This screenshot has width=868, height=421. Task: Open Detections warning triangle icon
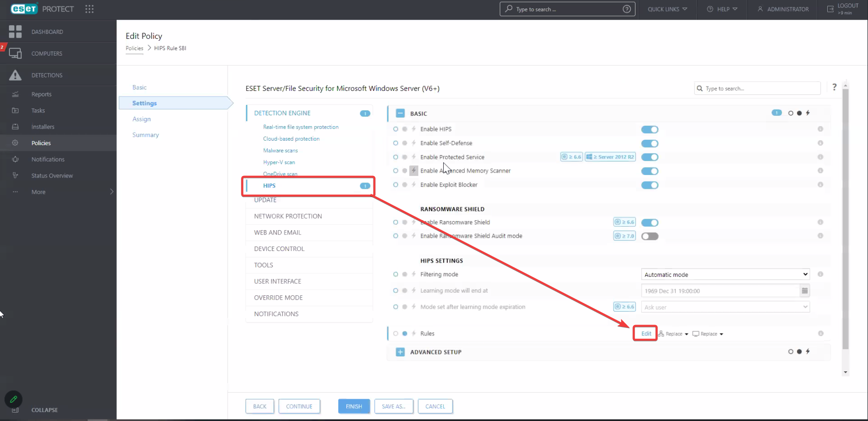[x=15, y=75]
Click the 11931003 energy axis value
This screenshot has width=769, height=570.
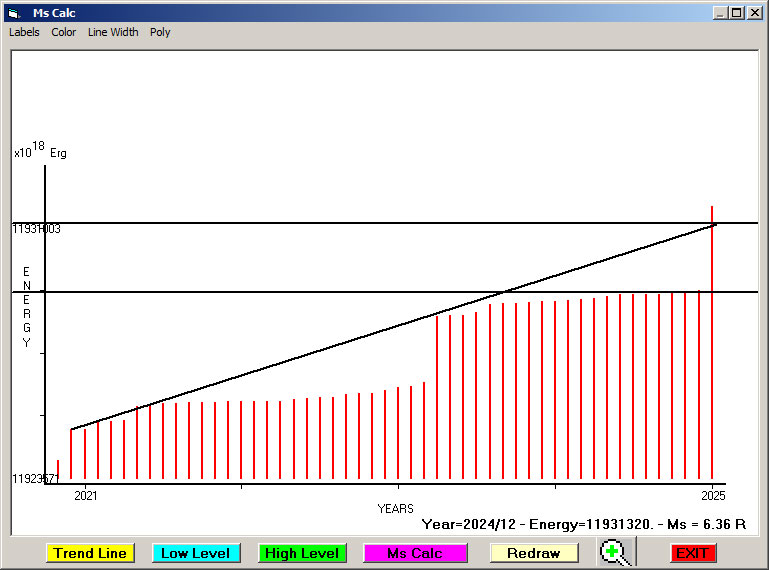(x=36, y=229)
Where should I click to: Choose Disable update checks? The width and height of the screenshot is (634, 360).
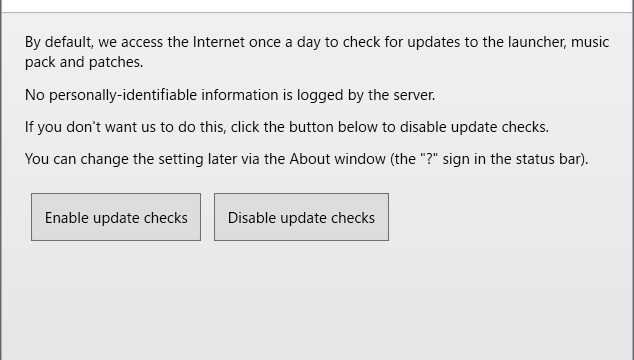[x=301, y=217]
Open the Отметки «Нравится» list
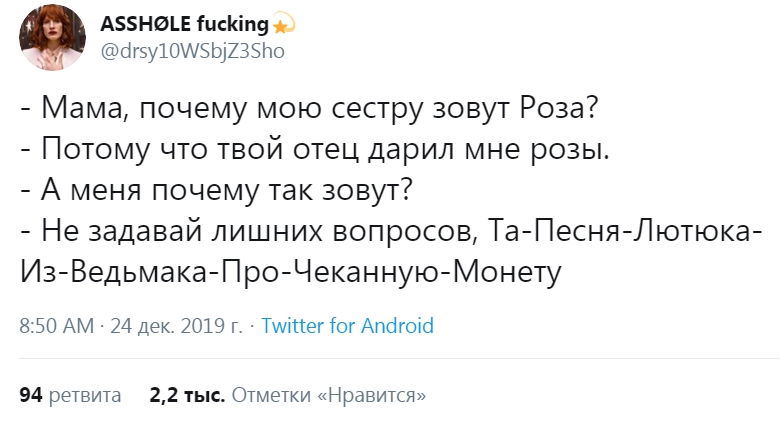This screenshot has height=421, width=780. click(x=329, y=395)
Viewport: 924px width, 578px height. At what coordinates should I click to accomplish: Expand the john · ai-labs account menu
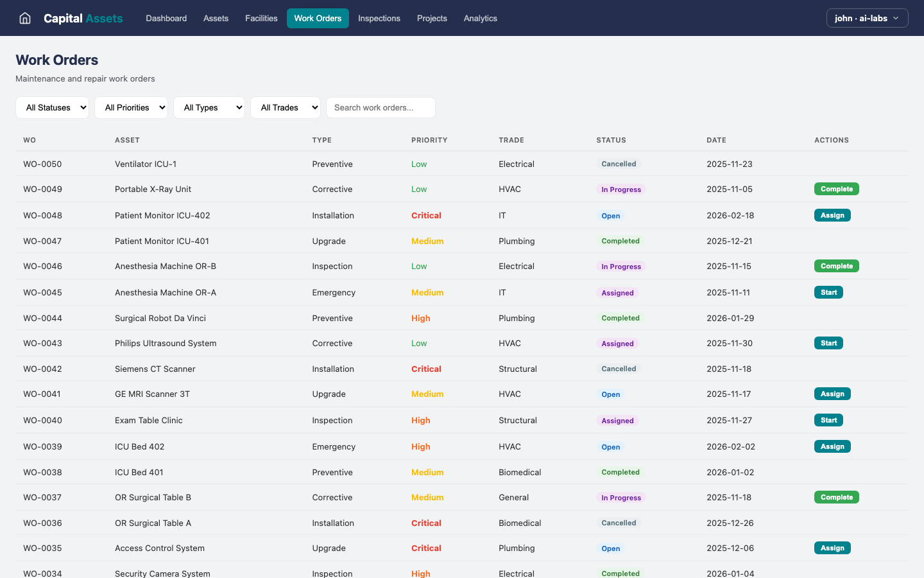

---------------

Every line from the one containing "Click the 11931003 energy axis value" through the last line of the data is to be retyped exactly, with nothing added and no pictures included.

Click the 11931003 energy axis value
This screenshot has width=769, height=570.
(x=36, y=229)
Where should I click to: Choose Disable update checks? The width and height of the screenshot is (634, 360).
[x=301, y=217]
Open the Отметки «Нравится» list
This screenshot has height=421, width=780. click(x=329, y=395)
Viewport: 924px width, 578px height. At what coordinates should I click to accomplish: Expand the john · ai-labs account menu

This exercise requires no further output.